Exercise brief:
Taking the line that contains "Task: Toggle the Zap On/Off switch" as the start and the last line of the data as the end, repeat exactly every line in that span, but no pictures.

Collected data

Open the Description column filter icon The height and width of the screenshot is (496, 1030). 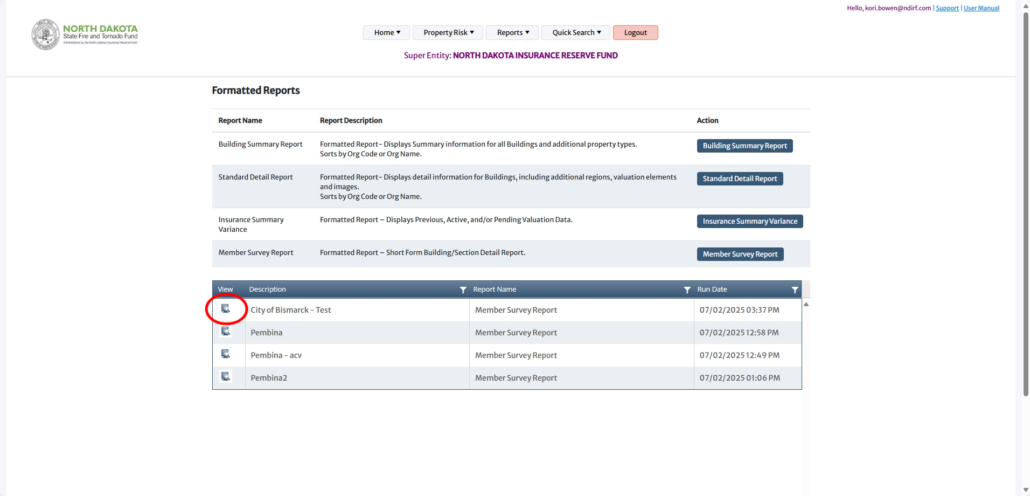click(462, 290)
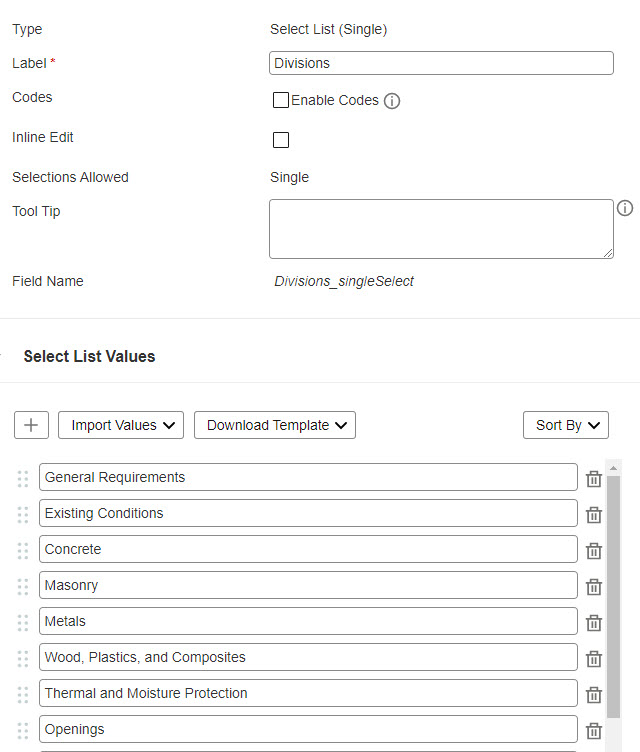Open the Sort By dropdown

pos(566,425)
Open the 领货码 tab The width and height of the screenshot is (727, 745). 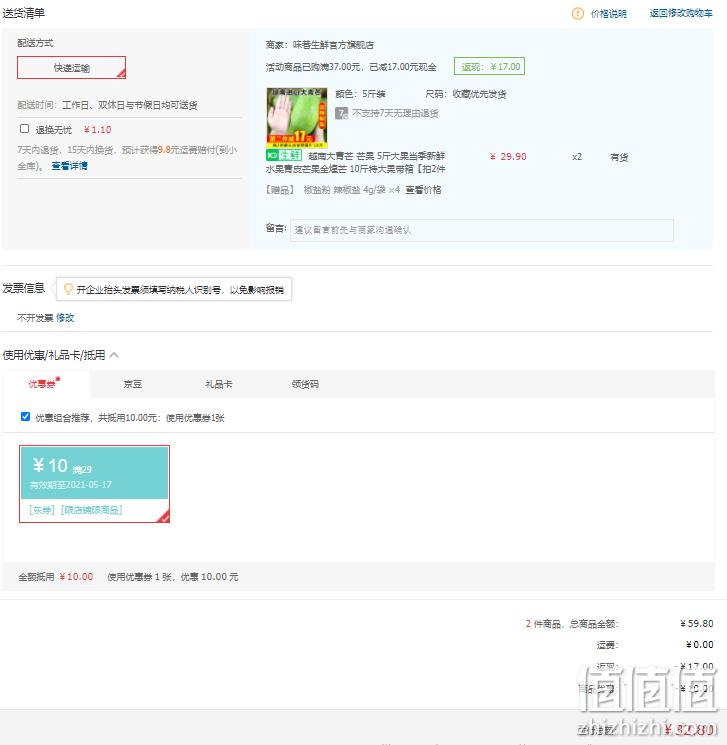(x=305, y=384)
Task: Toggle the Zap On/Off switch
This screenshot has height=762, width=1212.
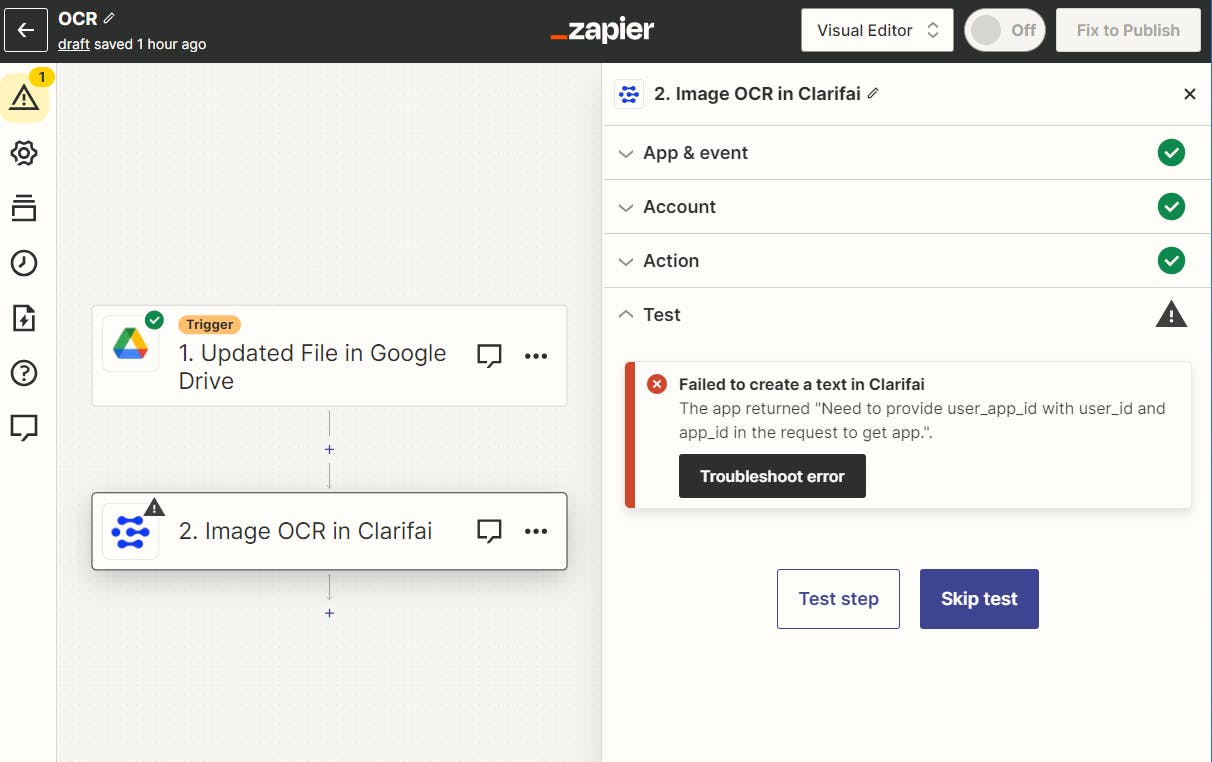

Problem solution:
Task: Toggle the Zap On/Off switch
This screenshot has height=762, width=1212.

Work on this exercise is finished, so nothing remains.